Neil’s talents on the guitar didn’t go unnoticed by his colleagues and he was asked to accompany Finbar Furey on a UK tour. Finbar, himself a great musician, became firm friends with Neil and once described him as a “genius on the guitar.”
In 1981, The Fureys released their most successful single “When You Were Sweet Sixteen”, becoming a worldwide hit, reaching #14 on the UK Singles Chart, #1 on the Irish Singles Chart and #9 on the Australian Singles Chart. “The Green Fields of France” also gave them an Irish #1, remaining in the single charts for twenty eight weeks. They also had two Top 40 British albums called Golden Days and At the End of the Day.
Playing with Finbar lead to him being invited to stand in for the guitarist with The Dubliners on one of their tours.

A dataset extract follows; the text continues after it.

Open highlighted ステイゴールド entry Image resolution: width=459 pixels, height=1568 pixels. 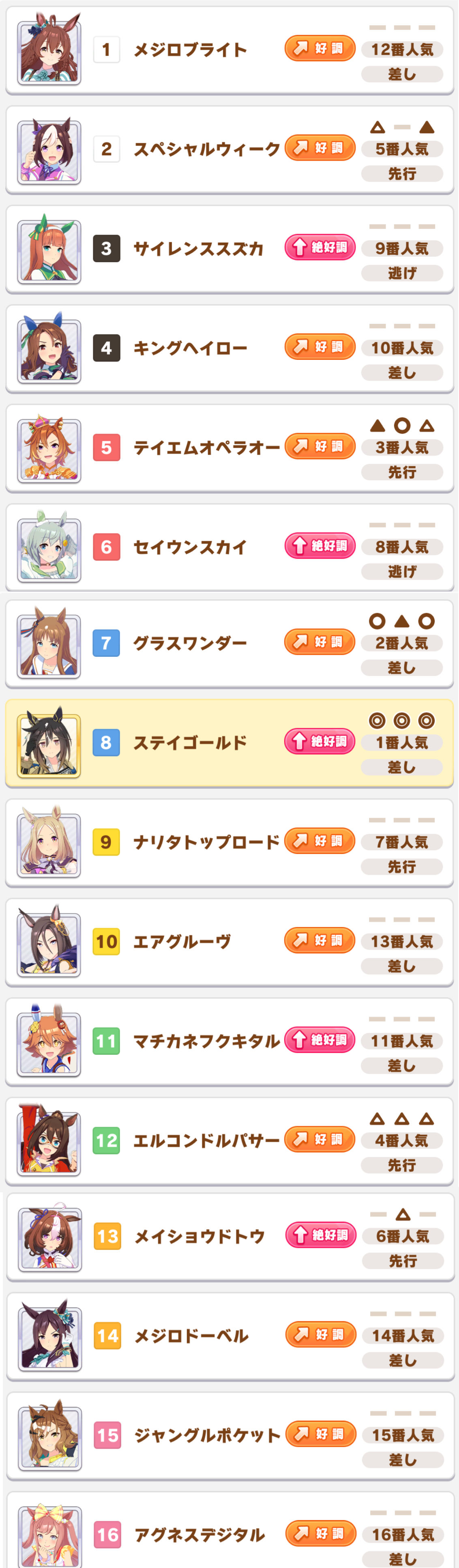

The Dubliners created international success with their lively Irish folk songs, traditional street ballads and instrumentals. The band were regulars on the folk scenes in both Dublin and London in the early 1960s, until they were signed to the Minor Major label in 1965 after backing from Dominic Behan. They went on to receive extensive airplay on Radio Caroline, and eventually appeared on Top of the Pops in 1967 with hits “Seven Drunken Nights” and “Black Velvet Band”. Often performing songs considered controversial at the time, they drew criticism from some folk purists and Ireland’s national broadcaster RTÉ had placed an unofficial ban on their music from 1967-71. During this time the band’s popularity began to spread across mainland Europe and they appeared on the Ed Sullivan Show in the United States. The group’s success remained steady right through the 1970s and a number of collaborations with The Pogues in 1987 saw them enter the UK Singles Chart on another two occasions
Despite his all-consuming passion for music Neil found time to study Psychology at Fircroft College in Selly Oak where he made many friends.